Changing your eating habits is difficult. Change, period, tends to suck. But we've got good news: If you can make it five weeks eating smaller, healthier meals, things will get easier.
That's because given time to adjust, your stomach stretches less, meaning you reach that "I'm full, I'm happy" feeling after eating less food, says Atif Iqbal, M.D., medical director of the Digestive Care Center at Orange Coast Memorial Medical Center.1
The Down Low
Think of your stomach like a muscle. When it's filled with large meals three times a day, the distensibility (the scientific term for the amount your stomach walls can stretch) increases—just like your biceps would get bigger if you were working them out three times a day, Iqbal says.
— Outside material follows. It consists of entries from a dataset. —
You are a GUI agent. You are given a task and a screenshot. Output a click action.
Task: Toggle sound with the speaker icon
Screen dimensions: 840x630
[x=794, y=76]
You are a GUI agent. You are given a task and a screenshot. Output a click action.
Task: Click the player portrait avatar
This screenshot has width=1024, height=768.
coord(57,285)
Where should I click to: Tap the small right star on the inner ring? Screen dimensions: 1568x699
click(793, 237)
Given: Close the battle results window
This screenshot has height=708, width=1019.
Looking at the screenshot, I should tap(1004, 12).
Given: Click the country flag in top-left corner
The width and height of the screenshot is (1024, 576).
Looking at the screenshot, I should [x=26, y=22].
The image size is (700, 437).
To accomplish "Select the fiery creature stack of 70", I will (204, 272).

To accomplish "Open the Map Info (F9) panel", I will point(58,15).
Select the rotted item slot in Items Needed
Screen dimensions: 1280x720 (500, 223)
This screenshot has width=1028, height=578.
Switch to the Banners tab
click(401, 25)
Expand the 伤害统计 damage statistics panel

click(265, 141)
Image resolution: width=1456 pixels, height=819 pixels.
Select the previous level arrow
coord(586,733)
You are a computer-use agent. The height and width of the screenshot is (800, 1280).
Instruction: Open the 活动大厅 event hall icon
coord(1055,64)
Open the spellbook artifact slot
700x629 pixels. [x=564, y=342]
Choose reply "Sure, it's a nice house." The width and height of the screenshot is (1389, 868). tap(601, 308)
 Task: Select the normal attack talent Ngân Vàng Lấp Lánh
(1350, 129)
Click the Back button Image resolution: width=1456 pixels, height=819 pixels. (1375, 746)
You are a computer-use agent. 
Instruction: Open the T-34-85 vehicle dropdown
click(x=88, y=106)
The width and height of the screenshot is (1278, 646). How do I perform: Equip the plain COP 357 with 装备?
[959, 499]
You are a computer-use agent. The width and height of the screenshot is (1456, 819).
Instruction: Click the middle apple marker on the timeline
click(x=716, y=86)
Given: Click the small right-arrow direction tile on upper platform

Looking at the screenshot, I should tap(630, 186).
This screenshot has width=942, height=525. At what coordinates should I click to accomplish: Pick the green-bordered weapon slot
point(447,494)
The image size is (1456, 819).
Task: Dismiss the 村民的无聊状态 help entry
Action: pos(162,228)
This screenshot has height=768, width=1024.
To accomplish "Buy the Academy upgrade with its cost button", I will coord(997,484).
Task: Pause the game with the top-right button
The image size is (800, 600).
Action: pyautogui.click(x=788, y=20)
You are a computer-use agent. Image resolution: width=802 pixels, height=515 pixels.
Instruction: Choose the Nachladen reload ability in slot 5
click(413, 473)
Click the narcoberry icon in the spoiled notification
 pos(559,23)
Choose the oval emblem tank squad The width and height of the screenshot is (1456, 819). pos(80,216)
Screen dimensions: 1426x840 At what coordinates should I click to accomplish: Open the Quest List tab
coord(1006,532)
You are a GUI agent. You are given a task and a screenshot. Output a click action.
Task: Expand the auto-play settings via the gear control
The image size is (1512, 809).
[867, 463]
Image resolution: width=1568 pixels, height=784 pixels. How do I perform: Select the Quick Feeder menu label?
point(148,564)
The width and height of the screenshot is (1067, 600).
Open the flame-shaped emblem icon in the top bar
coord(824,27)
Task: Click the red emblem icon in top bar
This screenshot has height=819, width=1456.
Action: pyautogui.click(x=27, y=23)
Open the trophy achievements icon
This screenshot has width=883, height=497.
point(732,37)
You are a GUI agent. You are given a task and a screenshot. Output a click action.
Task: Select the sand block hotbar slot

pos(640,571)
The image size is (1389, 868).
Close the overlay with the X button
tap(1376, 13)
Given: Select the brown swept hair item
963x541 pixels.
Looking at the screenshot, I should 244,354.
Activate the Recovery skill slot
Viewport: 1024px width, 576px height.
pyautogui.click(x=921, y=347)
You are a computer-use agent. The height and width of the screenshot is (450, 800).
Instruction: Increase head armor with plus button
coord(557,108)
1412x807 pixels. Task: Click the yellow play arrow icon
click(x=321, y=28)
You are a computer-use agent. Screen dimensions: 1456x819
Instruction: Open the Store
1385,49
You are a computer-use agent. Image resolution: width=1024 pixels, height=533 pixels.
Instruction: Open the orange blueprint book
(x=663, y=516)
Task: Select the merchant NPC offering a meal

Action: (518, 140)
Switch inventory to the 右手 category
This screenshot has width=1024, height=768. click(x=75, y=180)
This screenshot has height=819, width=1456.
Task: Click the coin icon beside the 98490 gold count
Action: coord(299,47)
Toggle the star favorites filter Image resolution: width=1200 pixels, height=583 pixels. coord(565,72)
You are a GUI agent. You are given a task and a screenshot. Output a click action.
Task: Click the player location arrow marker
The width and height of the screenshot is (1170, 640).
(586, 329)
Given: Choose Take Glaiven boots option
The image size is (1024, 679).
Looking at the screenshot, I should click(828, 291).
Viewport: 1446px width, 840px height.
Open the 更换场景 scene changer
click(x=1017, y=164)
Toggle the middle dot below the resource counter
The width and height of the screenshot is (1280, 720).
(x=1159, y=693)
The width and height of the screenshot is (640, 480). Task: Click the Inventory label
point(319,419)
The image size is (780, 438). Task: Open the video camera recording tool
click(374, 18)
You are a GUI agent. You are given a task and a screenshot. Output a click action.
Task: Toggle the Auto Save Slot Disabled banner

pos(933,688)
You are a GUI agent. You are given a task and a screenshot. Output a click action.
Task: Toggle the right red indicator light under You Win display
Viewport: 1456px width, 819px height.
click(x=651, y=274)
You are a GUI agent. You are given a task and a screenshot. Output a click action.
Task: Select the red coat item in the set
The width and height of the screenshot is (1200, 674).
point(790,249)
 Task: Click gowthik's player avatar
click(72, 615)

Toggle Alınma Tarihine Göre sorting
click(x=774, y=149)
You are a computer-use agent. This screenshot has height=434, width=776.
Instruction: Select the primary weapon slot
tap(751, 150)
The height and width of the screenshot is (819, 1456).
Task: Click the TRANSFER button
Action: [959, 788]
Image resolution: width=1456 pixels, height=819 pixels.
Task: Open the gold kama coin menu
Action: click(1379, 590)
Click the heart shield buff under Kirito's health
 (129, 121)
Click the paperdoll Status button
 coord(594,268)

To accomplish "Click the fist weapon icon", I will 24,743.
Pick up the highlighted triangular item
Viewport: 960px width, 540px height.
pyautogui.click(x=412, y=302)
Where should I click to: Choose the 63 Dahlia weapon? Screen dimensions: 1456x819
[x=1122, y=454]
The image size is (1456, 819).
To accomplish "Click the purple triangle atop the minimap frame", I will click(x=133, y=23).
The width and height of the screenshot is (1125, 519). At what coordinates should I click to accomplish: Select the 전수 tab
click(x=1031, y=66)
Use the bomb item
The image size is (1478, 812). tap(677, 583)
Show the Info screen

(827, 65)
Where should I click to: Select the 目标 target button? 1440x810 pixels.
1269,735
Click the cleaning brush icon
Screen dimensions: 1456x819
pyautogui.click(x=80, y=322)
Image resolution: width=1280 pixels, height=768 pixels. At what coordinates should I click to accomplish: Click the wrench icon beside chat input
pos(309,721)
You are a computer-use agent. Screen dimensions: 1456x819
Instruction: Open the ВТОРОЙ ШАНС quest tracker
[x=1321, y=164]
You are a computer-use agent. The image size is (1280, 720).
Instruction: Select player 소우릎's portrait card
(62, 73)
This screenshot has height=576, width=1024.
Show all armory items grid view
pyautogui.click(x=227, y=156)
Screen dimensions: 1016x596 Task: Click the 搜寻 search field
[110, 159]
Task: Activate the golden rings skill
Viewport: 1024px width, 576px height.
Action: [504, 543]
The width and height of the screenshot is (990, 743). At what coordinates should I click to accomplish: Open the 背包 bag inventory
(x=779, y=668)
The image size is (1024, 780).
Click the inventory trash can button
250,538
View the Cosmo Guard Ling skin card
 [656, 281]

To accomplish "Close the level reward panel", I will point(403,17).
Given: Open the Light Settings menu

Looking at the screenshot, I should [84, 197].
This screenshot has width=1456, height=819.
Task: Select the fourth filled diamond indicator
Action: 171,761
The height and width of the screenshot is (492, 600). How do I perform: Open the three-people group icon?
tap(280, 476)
And when you head in the other direction—eating many small meals throughout the day—your stomach's capacity goes down, says Rebekah Gross, M.D., a gastroenterologist and clinical assistant professor of medicine at NYU Langone Medical Center. After about a month and a half of eating smaller meals more frequently, you'll naturally feel full with less food, and your body will send signals to stop eating sooner (although Gross says it's unclear if the size of your stomach itself can change—we're talking stretch).
If it sounds like there's a light at the end of the tunnel that is your hunger pangs, that's because there is. Of course, there are other variables that play into why you feel hungry, like hormone levels, psychological factors, and the sensitivity of nerves within the stomach. But of them all, distensibility seems to be easiest to change, Gross says.
The Healthy Way to Make It Happen
So we know we should be eating many small meals and snacks throughout the day to keep our energy high without risking dips in glucose levels before meals, says Gina Sam, M.D., M.P.H., director of the Gastrointestinal Motility Center at Mount Sinai Hospital. But because the idea of “small meals” is so subjective, we asked Sam to spell it out for us.
What’s best for you depends on your individual needs—including what you actually like to eat—but this is a good place to start: a fruit smoothie or oatmeal with berries for breakfast, then peanut butter with fruit as a snack two hours later. Around lunchtime, grab a salad or rice with chicken, then another snack around 2 p.m. (nuts or yogurt), and then vegetables or baked fish for dinner.
Which sounds like a lot of eating. But don’t worry, you won’t spoil your appetite—so long as you stick with the recommended two-ounce serving size. If you don’t, your stomach will quickly return to needing more to feel full, Iqbal says.
The Takeaway
The jury's still out on whether multiple small meals can actually affect our metabolism or lead to greater weight loss, but the doctors we spoke with say it's still the regimen they recommend for people looking to eat healthier.2 So if you're the type of person who would describe your stomach as a bottomless pit, it may be worth a try—just remember it'll take at least five weeks for your stomach to be less pliable and feel fuller, faster.
Works Cited
- Reduced stomach capacity in obese subjects after dieting. Geliebter A, Schachter S, Lohmann-Walter C. The American journal of clinical nutrition, 1996, Feb.;63(2):0002-9165.
- Effects of increased meal frequency on fat oxidation and perceived hunger. Ohkawara K, Cornier MA, Kohrt WM. Obesity (Silver Spring, Md.), 2013, Sep.;21(2):1930-739X. Increased meal frequency does not promote greater weight loss in subjects who were prescribed an 8-week equi-energetic energy-restricted diet. Cameron JD, Cyr MJ, Doucet E. The British journal of nutrition, 2009, Nov.;103(8):1475-2662.